### Passage:
::::::::::

Ricoeur says that neither a phenomenology of the experience of time nor a “cosmological”, measurement-oriented approach to its objective aspects can avoid some dependency on the other. “The distension of the soul alone cannot produce the extension of time; the dynamism of movement alone cannot generate the dialectic of the threefold present” (vol. 3, p. 21). His hope is that a poetics of narrative, even if it too is unable to resolve the Augustinian aporias, can at least make them “work for us” (p. 4). It will develop the “complicity as well as the contrast” (p. 22) between the two approaches.

He will subordinate the “dimension of reference to the hermeneutic dimension of refiguration” developed in volume 2’s discussion of literary narrative (p. 5, emphasis added). The approach to a “real” historical past can then be understood in terms of a narrative refiguration, rather than vice versa. (This differs significantly from Brandom’s subordination of reference to what might be called a hermeneutic dimension of material inference, but both Ricoeur and Brandom are putting some kind of hermeneutics or interpretation of meaning conceptually ahead of reference to “things” (see also What and Why; Objectivity of Objects). For both of them, reference is still a valid concept, but it is something that potentially stands in need of explanation, rather than something that provides an explanation.)

For Ricoeur here, “pure” semantics and foundationalist epistemology are both superseded by a “hermeneutic of the ‘real’ and the ‘unreal'” (p. 6) he expects will yield insight into both history and fiction. History and fiction are two ultimately interdependent modes of narrative refiguration, so that there is no history without an element of creative fiction, but also no fiction without an element of something like what is involved in historical reconstruction. This seems like an important and valid point.

The main body of this volume contains further elaboration on various matters he discussed before (see Time and Narrative; Ricoeur on Augustine on Time; Emplotment, Mimesis; Combining Time and Narrative; Ricoeur on Historiography; Literary Narrative; Narrative Time). In separate posts, I will selectively comment on a few parts of this. (See Philosophy of History?; Ricoeur on Foucault.)

::::::::::

### Records shown:
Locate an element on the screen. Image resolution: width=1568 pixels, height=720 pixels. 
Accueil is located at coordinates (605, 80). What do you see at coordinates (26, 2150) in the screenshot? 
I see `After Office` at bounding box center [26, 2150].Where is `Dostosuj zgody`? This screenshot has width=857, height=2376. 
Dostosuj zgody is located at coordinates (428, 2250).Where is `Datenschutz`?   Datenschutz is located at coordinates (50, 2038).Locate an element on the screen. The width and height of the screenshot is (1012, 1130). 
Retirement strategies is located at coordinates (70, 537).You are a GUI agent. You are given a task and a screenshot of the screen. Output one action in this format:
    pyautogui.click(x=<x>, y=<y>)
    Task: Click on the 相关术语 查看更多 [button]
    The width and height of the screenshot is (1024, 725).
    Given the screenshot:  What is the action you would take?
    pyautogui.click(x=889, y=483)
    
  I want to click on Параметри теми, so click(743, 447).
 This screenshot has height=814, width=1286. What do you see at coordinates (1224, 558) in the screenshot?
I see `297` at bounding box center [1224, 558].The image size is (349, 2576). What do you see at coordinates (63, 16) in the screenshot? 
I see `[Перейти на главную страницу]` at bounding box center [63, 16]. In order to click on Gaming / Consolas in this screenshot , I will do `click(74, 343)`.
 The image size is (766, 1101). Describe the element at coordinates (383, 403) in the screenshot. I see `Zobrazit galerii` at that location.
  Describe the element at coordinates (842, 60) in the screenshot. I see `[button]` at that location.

::::::::::

### Requirements:
A. In the Ricoeur passage, what does Ricoeur hope a poetics of narrative can do with the Augustinian aporias?
B. Carry on the Ricoeur passage from the point where it stops.
The entries are not needed for what follows.

### Answers to each task:
A. Even if it cannot resolve them, he hopes it can at least make them "work for us."

B.
At the end, he wants to “verify at what point the interweaving of the referential intentions of history and fiction constitutes an adequate response” (p. 242) to the aporia resulting from the interdependence of the phenomenological and “cosmological” views of time. Second, there is the question “what meaning to give to the process of totalization of the ecstases of time, in virtue of which time is always spoken of in the singular” (ibid). He expects the answer here to be less adequate. It will yield “a premonition of the limits ultimately encountered by our ambition of saturating the aporetics of time with the poetics of narrative” (p. 243). Finally, most “embarrassing” of all is the new question, “can we still give a narrative equivalent to the strange temporal situation that makes us say that everything — ourselves included — is in time, not in the sense given this ‘in’ by some ‘ordinary’ acceptation as Heidegger would have it in Being and Time, but in the sense that myths say that time encompasses us with its vastness” (ibid; emphasis in original). This, he suggests, ultimately remains a mystery in the Marcelian sense.

“Narrated time is like a bridge set over the breach constantly opened up by speculation between phenomenological time and cosmological time” (p. 244). “Augustine has no other resources when it comes to the cosmological doctrines than to oppose to them the time of a mind that distends itself” (ibid), but his meditations on Creation implicitly require a “cosmological” time. Aristotle’s cosmological view made time dependent on motion but distinct from it as a measurement of motion, but any actual measurement seems also to depend on some action performed by a soul.

Husserl elaborated a view of something like Augustine’s threefold present, which included memory and anticipation as well as current attention. He spoke of time as constituted through “retention”, “protention”, and a sort of comet-like duration rather than a point-like present. I am barely skimming the surface of a sophisticated development.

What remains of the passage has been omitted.